(Your assignment):
Please output every record below exactly as written, leaving out any pictures.
==== Data records
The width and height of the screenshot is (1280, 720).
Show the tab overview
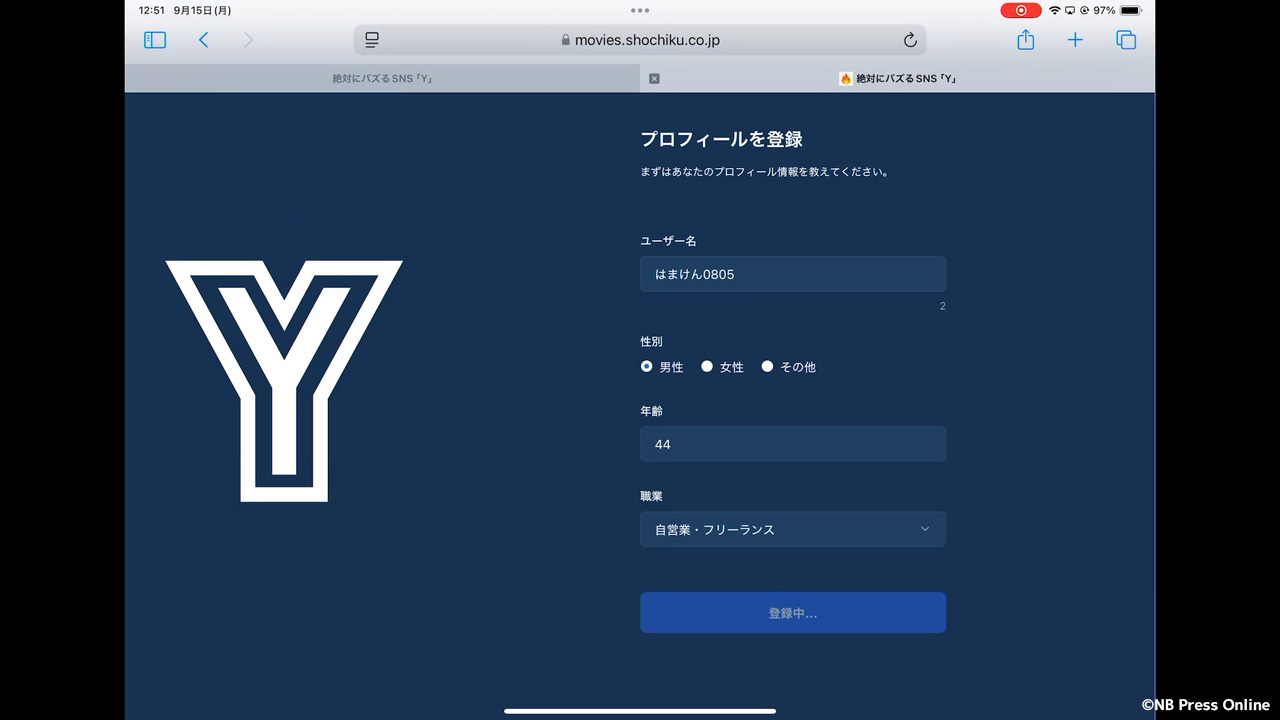point(1126,40)
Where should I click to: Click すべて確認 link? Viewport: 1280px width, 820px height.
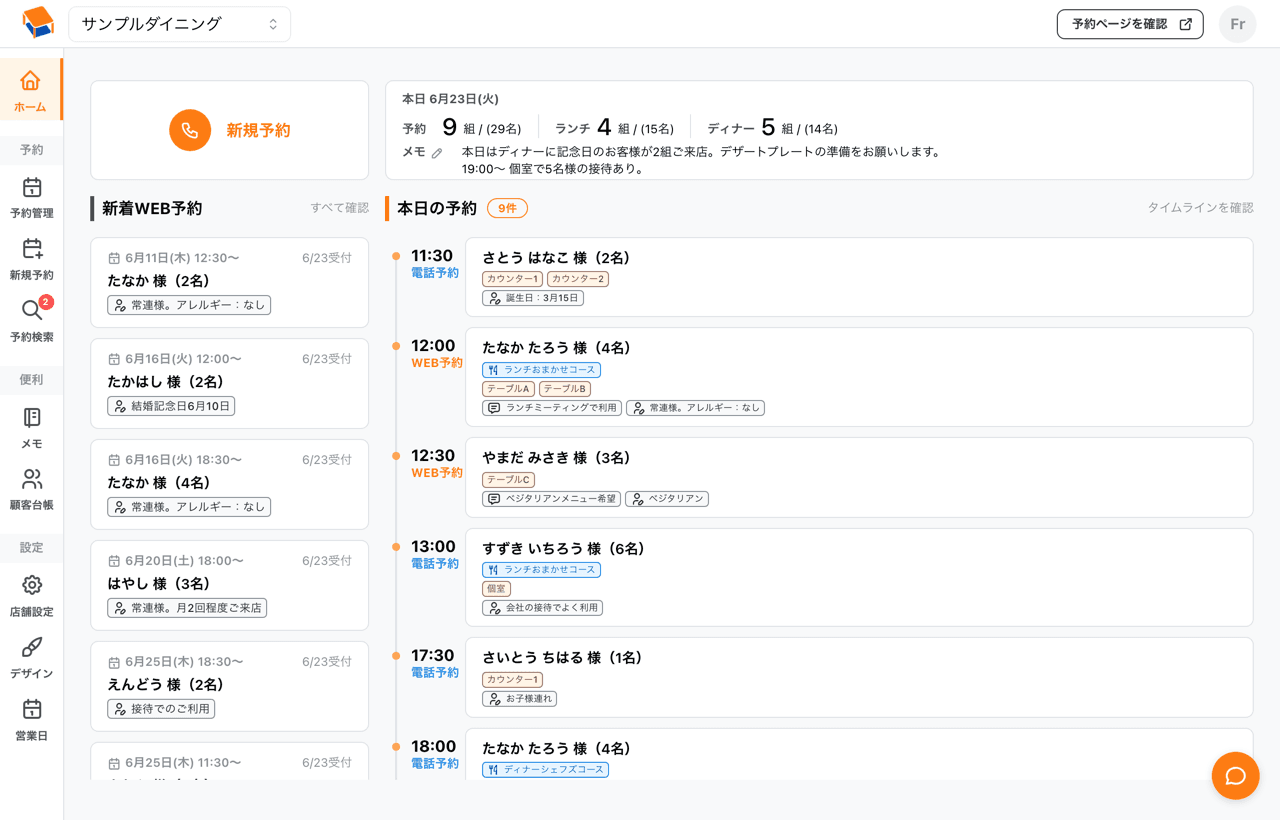339,208
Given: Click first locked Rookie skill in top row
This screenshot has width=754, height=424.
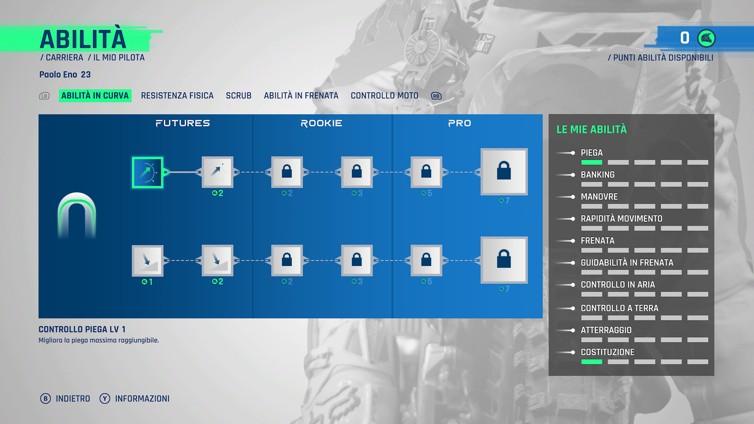Looking at the screenshot, I should [x=287, y=172].
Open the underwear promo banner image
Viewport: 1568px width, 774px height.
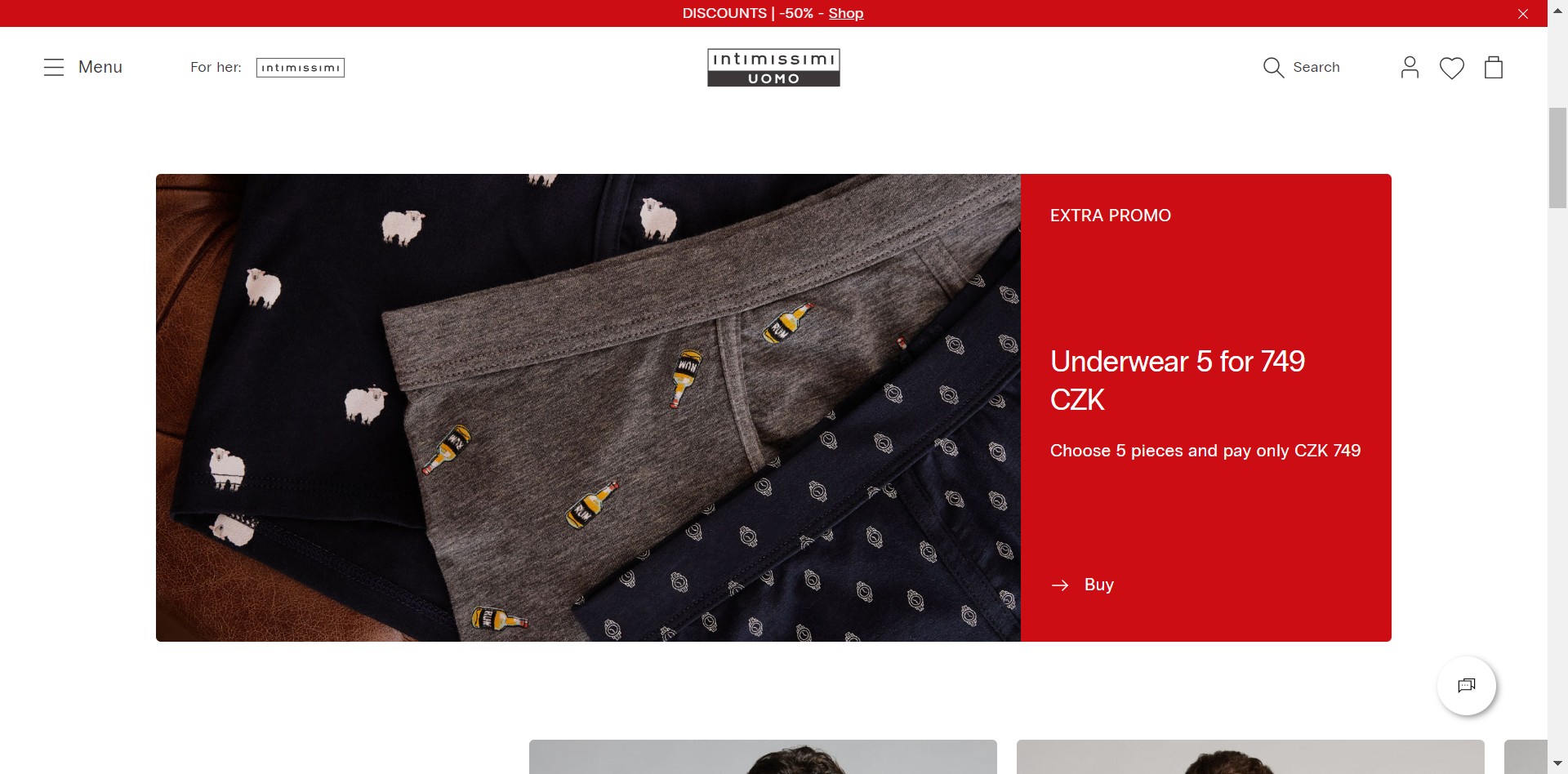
========
(Reply to the task):
The width and height of the screenshot is (1280, 720).
Show the tab overview
point(1126,40)
Where should I click to: Click すべて確認 link? Viewport: 1280px width, 820px height.
339,208
Given: Click first locked Rookie skill in top row
This screenshot has width=754, height=424.
Looking at the screenshot, I should [x=287, y=172].
Open the underwear promo banner image
Viewport: 1568px width, 774px height.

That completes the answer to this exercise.